- Input material:

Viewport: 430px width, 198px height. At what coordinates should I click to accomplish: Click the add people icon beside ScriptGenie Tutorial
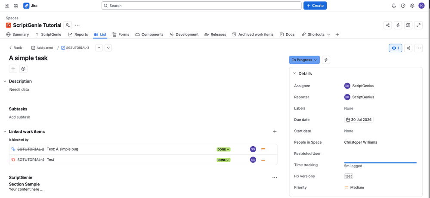pyautogui.click(x=68, y=25)
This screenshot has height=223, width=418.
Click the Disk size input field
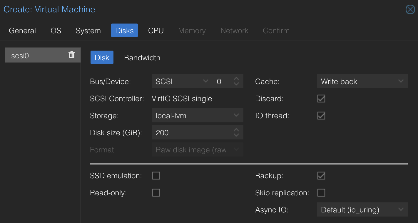[191, 133]
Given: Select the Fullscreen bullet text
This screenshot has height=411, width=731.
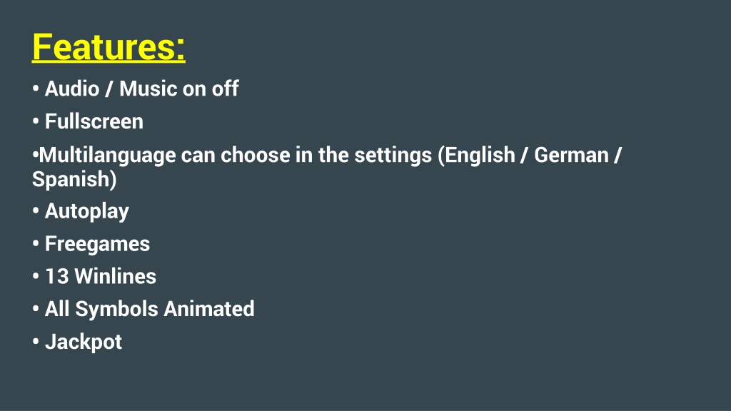Looking at the screenshot, I should coord(94,121).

- Task description: Your answer must be the lines from the one holding "Given: Select the Fullscreen bullet text" through the final line of the records above, exactly as written and without any pictures.

- Result of this exercise:
Given: Select the Fullscreen bullet text
This screenshot has height=411, width=731.
Looking at the screenshot, I should coord(94,121).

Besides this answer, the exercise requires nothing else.